(Data provided)

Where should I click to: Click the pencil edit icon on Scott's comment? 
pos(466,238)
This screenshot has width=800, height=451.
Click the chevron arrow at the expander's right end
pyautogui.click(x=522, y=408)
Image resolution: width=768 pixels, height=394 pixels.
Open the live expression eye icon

(End Data provided)
(Data provided)

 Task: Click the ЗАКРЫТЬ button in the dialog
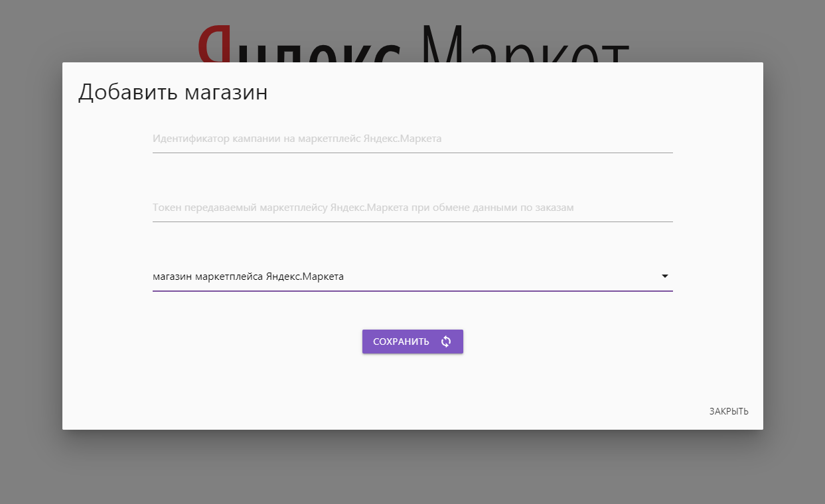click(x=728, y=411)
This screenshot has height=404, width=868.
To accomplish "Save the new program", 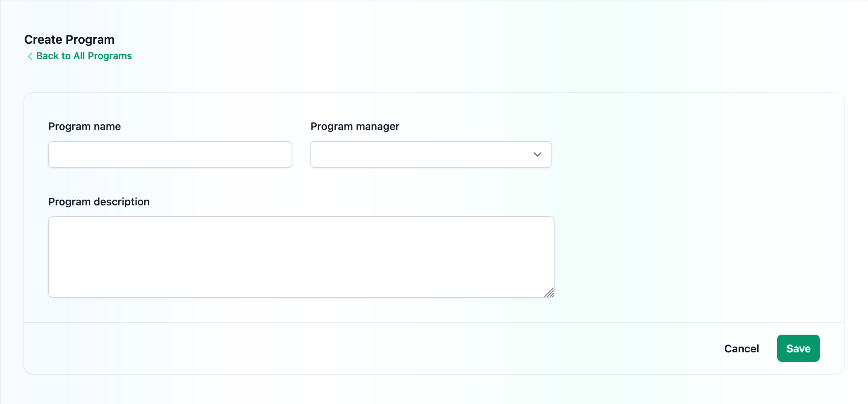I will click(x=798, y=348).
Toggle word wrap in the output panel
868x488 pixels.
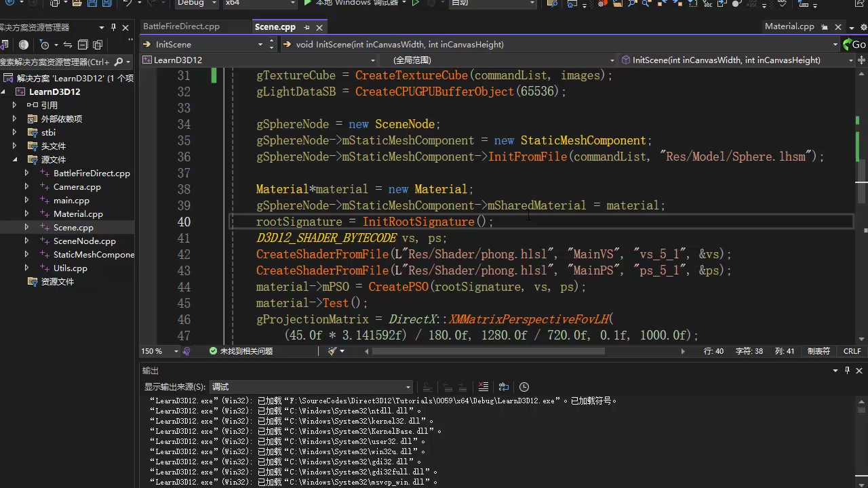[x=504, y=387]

(End Data provided)

* [What the task requires]: Retype the records above, but only those lines that fall between the line containing "Where should I" and the line containing "Open the live expression eye icon", with both of those lines included, exactly as written.

* [Expected output]:
Where should I click to: Click the pencil edit icon on Scott's comment? 
pos(466,238)
This screenshot has width=800, height=451.
Click the chevron arrow at the expander's right end
pyautogui.click(x=522, y=408)
Image resolution: width=768 pixels, height=394 pixels.
Open the live expression eye icon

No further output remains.